Text section:
It’s necessary to add the pose deltas as well as blend shape geometry in separate shapes, as defined by the pose_shape and blendshape_name parameters
It's... just too vague. Does it mean I have to add something into the packed folder along side Base.skel? In what format? Is there an example that uses this poseblend component?
william_harley The Toucan example uses this for the wing open and closed pose.
Hello, first, let me say that your tutorials and example files are very helpful. Thank you and SideFx team for those, truely.
But I was diving into the toucan scene file, and I didn't find it using "poseblend" auto rig component. Only the blendshape component. Also didn't see the rig to have a wing open/close functionality? Maybe I missed something, but I really checked...
william_harley The Toucan example uses this for the wing open and closed pose.
Hello, first, let me say that your tutorials and example files are very helpful. Thank you and SideFx team for those, truely.

Written request 1:
In the forum thread, which example is said to use the pose blend component, and for what pose?
Written request 2:
Summarize the forum thread in two sentences.
Written request 3:
Carry the forum thread on from its last post.

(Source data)
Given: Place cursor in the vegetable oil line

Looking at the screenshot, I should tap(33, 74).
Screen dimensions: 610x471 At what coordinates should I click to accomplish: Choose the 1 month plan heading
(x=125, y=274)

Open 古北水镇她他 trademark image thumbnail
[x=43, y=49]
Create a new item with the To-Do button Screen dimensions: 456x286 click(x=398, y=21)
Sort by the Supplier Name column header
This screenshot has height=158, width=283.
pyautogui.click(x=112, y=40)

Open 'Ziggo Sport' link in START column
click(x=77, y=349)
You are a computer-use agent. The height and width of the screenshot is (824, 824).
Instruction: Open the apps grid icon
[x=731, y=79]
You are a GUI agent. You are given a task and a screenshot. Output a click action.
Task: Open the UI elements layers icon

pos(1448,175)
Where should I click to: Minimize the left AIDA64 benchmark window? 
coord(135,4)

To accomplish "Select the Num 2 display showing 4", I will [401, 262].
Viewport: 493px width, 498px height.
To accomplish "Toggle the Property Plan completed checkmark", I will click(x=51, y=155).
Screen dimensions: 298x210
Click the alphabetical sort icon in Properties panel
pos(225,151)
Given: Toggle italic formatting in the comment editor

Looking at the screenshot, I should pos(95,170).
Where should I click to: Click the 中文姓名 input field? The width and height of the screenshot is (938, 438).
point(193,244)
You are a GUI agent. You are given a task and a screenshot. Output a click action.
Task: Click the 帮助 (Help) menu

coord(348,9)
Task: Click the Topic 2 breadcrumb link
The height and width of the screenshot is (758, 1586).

Exercise result 1:
The Toucan example uses it for the wing open and closed pose.

Exercise result 2:
One user finds the instruction to add pose deltas and blend shape geometry in separate shapes too vague, and asks what format is needed and whether any example uses the poseblend component. A reply names the Toucan example for the wing open and closed pose, but another user reports that the Toucan scene file uses only the blendshape component and shows no wing open/close functionality.

Exercise result 3:
But I was diving into the toucan scene file, and I didn't find it using "poseblend" auto rig component. Only the blendshape component. Also didn't see the rig to have a wing open/close functionality? Maybe I missed something, but I really checked...
Yeah, I checked as well. The wing open/closed rig doesn't seem to be there. It's in the demo
william_harley The Toucan example uses this for the wing open and closed pose.
Could you please check if the wrong file was uploaded to content library?
Rig from demo video:
The rig from demo video has AbstractControl for wing open/close. But they're missing in the rig from content library:
Ah, sorry about the confusion. It does indeed look like the pose blend wasnt included in the toucan. I will see if we can get that added to the example.
Thank you. Also, will the steam engine rig showcased in Hive be uploaded in the content library in the future as well? I would like to dig into that and understand how the collision was setup.
This was left out somehwat intentionally to get it out quick. The rig was updated between our demo shots and preparing it for the content library, which broke the poses and blend shapes. I'll have to regenerate both again and add them to the example.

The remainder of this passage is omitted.